*Dataset extract*
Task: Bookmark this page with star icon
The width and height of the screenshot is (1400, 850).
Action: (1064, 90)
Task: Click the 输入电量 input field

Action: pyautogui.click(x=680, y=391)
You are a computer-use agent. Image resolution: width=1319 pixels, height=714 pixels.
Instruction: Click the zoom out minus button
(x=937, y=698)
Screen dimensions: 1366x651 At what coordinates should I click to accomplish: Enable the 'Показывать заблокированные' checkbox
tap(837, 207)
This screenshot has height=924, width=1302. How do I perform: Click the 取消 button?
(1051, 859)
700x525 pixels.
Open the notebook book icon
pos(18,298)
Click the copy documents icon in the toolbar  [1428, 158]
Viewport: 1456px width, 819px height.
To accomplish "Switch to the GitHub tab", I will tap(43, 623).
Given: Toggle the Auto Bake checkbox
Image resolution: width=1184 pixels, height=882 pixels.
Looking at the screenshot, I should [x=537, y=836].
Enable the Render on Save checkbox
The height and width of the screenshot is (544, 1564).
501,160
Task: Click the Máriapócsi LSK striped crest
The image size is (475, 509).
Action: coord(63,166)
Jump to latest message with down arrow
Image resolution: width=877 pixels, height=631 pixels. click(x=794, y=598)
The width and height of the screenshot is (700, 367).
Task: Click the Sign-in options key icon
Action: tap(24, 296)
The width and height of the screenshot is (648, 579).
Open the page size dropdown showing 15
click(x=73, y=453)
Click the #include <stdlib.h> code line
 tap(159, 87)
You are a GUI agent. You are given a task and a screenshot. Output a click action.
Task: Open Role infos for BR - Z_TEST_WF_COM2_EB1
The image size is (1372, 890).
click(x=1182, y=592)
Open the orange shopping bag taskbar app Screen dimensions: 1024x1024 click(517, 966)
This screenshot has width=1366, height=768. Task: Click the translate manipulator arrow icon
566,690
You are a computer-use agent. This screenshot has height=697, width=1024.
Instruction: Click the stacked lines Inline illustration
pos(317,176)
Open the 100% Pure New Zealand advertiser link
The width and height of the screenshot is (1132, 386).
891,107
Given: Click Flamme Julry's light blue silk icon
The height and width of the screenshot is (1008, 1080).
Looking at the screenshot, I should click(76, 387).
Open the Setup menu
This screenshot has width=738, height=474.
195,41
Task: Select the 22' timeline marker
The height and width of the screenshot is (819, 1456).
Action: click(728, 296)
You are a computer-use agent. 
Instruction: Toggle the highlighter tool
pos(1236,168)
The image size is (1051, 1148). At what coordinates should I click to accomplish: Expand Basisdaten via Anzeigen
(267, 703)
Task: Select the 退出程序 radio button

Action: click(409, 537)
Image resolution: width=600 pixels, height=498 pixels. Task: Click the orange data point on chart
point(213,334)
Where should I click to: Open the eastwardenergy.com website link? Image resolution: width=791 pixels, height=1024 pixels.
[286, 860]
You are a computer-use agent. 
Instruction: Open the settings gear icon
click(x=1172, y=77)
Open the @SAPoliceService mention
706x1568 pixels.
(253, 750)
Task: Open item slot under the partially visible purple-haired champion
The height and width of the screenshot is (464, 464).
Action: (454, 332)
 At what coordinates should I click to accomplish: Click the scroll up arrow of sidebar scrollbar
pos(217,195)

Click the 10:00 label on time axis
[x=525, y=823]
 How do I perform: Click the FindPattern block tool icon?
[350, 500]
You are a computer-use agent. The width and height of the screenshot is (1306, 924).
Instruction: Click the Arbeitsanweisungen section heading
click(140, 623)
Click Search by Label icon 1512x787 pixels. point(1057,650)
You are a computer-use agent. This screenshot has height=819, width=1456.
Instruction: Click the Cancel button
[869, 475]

*Given instruction*
Print these records back line for line, with no changes.

*The solution*
Task: Bookmark this page with star icon
The width and height of the screenshot is (1400, 850).
Action: (1064, 90)
Task: Click the 输入电量 input field

Action: pyautogui.click(x=680, y=391)
You are a computer-use agent. Image resolution: width=1319 pixels, height=714 pixels.
Instruction: Click the zoom out minus button
(x=937, y=698)
Screen dimensions: 1366x651 At what coordinates should I click to accomplish: Enable the 'Показывать заблокированные' checkbox
tap(837, 207)
This screenshot has height=924, width=1302. How do I perform: Click the 取消 button?
(1051, 859)
700x525 pixels.
Open the notebook book icon
pos(18,298)
Click the copy documents icon in the toolbar  [1428, 158]
Viewport: 1456px width, 819px height.
To accomplish "Switch to the GitHub tab", I will tap(43, 623).
Given: Toggle the Auto Bake checkbox
Image resolution: width=1184 pixels, height=882 pixels.
Looking at the screenshot, I should [x=537, y=836].
Enable the Render on Save checkbox
The height and width of the screenshot is (544, 1564).
501,160
Task: Click the Máriapócsi LSK striped crest
The image size is (475, 509).
Action: coord(63,166)
Jump to latest message with down arrow
Image resolution: width=877 pixels, height=631 pixels. click(x=794, y=598)
The width and height of the screenshot is (700, 367).
Task: Click the Sign-in options key icon
Action: tap(24, 296)
The width and height of the screenshot is (648, 579).
Open the page size dropdown showing 15
click(x=73, y=453)
Click the #include <stdlib.h> code line
 tap(159, 87)
You are a GUI agent. You are given a task and a screenshot. Output a click action.
Task: Open Role infos for BR - Z_TEST_WF_COM2_EB1
The image size is (1372, 890).
click(x=1182, y=592)
Open the orange shopping bag taskbar app Screen dimensions: 1024x1024 click(517, 966)
This screenshot has width=1366, height=768. Task: Click the translate manipulator arrow icon
566,690
You are a computer-use agent. This screenshot has height=697, width=1024.
Instruction: Click the stacked lines Inline illustration
pos(317,176)
Open the 100% Pure New Zealand advertiser link
The width and height of the screenshot is (1132, 386).
891,107
Given: Click Flamme Julry's light blue silk icon
The height and width of the screenshot is (1008, 1080).
Looking at the screenshot, I should click(76, 387).
Open the Setup menu
This screenshot has width=738, height=474.
195,41
Task: Select the 22' timeline marker
The height and width of the screenshot is (819, 1456).
Action: click(728, 296)
You are a computer-use agent. 
Instruction: Toggle the highlighter tool
pos(1236,168)
The image size is (1051, 1148). At what coordinates should I click to accomplish: Expand Basisdaten via Anzeigen
(267, 703)
Task: Select the 退出程序 radio button

Action: click(409, 537)
Image resolution: width=600 pixels, height=498 pixels. Task: Click the orange data point on chart
point(213,334)
Where should I click to: Open the eastwardenergy.com website link? Image resolution: width=791 pixels, height=1024 pixels.
[286, 860]
You are a computer-use agent. 
Instruction: Open the settings gear icon
click(x=1172, y=77)
Open the @SAPoliceService mention
706x1568 pixels.
(253, 750)
Task: Open item slot under the partially visible purple-haired champion
The height and width of the screenshot is (464, 464).
Action: (454, 332)
 At what coordinates should I click to accomplish: Click the scroll up arrow of sidebar scrollbar
pos(217,195)

Click the 10:00 label on time axis
[x=525, y=823]
 How do I perform: Click the FindPattern block tool icon?
[350, 500]
You are a computer-use agent. The width and height of the screenshot is (1306, 924).
Instruction: Click the Arbeitsanweisungen section heading
click(140, 623)
Click Search by Label icon 1512x787 pixels. point(1057,650)
You are a computer-use agent. This screenshot has height=819, width=1456.
Instruction: Click the Cancel button
[869, 475]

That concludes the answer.